Since his six years as Rector during the 1990s, Stephen Fry has had many kind things to say about Dundee University. Given that the University awarded him an honorary doctorate in 1995 and named its student association bar after his novel The Liar, the feeling is clearly mutual. It is no surprise then that the University’s LIP Theatre Company (of whom Fry is honorary president) chose his early play Latin! Or Tobacco and Boys as its latest production.
Fry may not be quite so well-known as a playwright, but having written and starred in Latin!, he and the Cambridge University Mummers took it to the Edinburgh Fringe in 1980, where it won a Fringe First. The play concerns Dominic Clark (played by Rob Currie), the young and inexperienced Latin master at Chartham Park Preparatory School for Boys. Despairing of his pupils ever mastering the classics, Dominic hatches a plan to become headmaster. Senior master Herbert Brookshaw (played by David Llewellyn) has other ideas and when he uncovers one of Dominic’s indiscretions. A tale of blackmail and hypocrisy ensues.
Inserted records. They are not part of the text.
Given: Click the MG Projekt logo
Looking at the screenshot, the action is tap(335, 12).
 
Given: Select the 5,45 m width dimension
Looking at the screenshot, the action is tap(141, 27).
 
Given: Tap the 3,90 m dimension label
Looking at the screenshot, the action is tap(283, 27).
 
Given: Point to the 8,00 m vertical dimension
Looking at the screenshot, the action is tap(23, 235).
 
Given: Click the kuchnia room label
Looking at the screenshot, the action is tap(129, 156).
The play is mostly a two hander, but a series of interspersed monologues –think Joyce Grenfell, but darker- delivered by the teachers at a class of schoolboy characters “played” by unsuspecting members of the audience, made everyone sit up from the start. This device allowed for trademark Fry put downs – pity the latecomers confronted with “No, please, take your time”- and the two actors interacted with the audience to great effect. The symbolism of the pupils, denied a voice, was both comic and tragic as when Dominic enquires:
Does anyone know where Hopkins is?
Does anyone know how he died?
Sarcastic teachers made cynical by the apathy of their pupils and the misguided priorities of their superiors may not be entirely original, but two heartfelt performances kept the audience engaged. David Llewellyn had the harder acting job, and while he did not wholly convince as the older master, he was watchable throughout, having particular fun with some of the play’s racier lines. Rob Currie more fully embodied the awkward Dominic, showing his hope and despair in an understated way that did much to make his character sympathetic, even in the light of some unsavoury revelations. The staging of the play in Mono, a basement bar, helped create a dark bunker of a classroom which contributed well to an oppressive atmosphere. Lighting was also used effectively to contrast the boisterous classroom scenes with the darker, private conversations. Overall, it must be said that LIP did a more than decent job with the material.
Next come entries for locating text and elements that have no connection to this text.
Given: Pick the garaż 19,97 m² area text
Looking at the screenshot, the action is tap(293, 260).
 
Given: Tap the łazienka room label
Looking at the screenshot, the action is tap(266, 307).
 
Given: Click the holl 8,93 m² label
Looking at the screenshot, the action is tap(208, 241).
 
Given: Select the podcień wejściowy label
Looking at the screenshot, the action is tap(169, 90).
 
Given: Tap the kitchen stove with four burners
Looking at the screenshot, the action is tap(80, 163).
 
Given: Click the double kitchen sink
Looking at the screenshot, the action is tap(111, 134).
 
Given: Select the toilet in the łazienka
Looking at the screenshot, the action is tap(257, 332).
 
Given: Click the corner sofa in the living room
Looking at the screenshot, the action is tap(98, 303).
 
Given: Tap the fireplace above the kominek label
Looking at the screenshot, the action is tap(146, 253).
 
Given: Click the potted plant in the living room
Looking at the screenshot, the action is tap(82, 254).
For all Fry’s humour, it does feel an immature work, with even the two part title flagging up that this is a play which does not know what it wants to be. On the one hand, bleak humour is used to pose difficult questions about education, repressed sexuality and what might be lurking beneath the surface of the English public school system. On the other hand, the scenes that are played more obviously for laughs and a dubiously redemptive ending make for a jarring mixture of tones. I also have to say that I have issues with how it deals with the scenario of a paedophile teacher taking sexual advantage and then running off with a 13 year old pupil.
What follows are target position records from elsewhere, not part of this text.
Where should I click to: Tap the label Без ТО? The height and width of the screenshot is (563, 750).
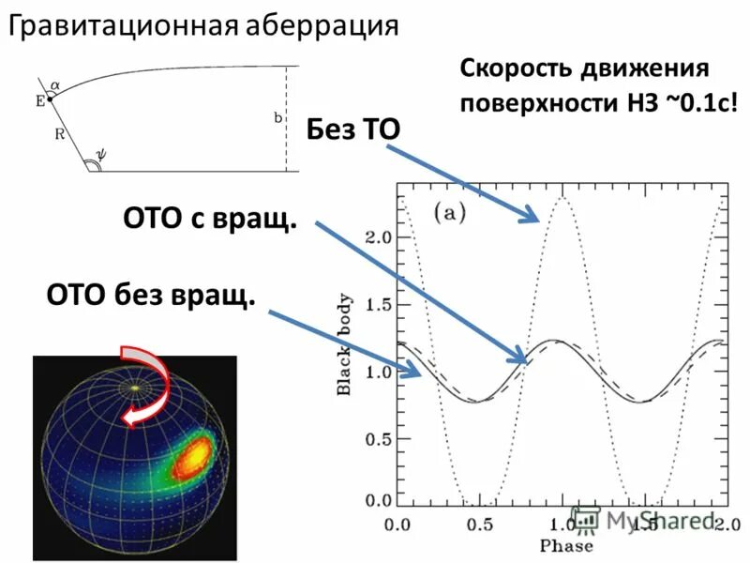[353, 129]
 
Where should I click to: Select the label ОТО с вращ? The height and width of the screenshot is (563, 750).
[210, 221]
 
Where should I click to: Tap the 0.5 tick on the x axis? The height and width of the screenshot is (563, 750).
[481, 522]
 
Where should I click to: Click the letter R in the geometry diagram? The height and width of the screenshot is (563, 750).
[58, 134]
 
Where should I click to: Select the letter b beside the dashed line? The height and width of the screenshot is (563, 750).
[278, 118]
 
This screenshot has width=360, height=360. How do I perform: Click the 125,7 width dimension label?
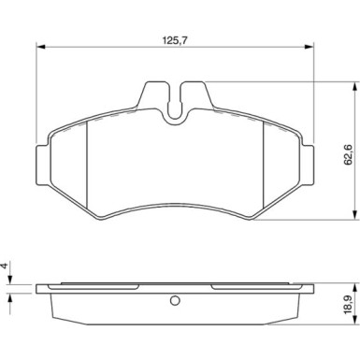175,40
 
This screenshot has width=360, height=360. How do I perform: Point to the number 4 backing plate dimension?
5,266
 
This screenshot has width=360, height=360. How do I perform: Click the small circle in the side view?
175,300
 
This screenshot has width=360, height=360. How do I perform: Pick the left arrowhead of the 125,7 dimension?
41,47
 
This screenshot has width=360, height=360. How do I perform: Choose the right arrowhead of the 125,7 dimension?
309,47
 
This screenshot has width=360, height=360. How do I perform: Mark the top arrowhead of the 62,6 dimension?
354,87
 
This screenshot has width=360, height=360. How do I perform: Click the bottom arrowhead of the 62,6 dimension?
354,215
Still, reservations about the play aside, LIP should be applauded for having the courage to take on something that bit different. A glance at their list of recent productions – with stalwarts like Arthur Miller sitting alongside improvised comedy, new writing and lesser known plays like this – suggests a theatre company that is as adventurous as it is prolific. As a recent newcomer to theatre in Dundee, I will await their next performance with a great deal of interest.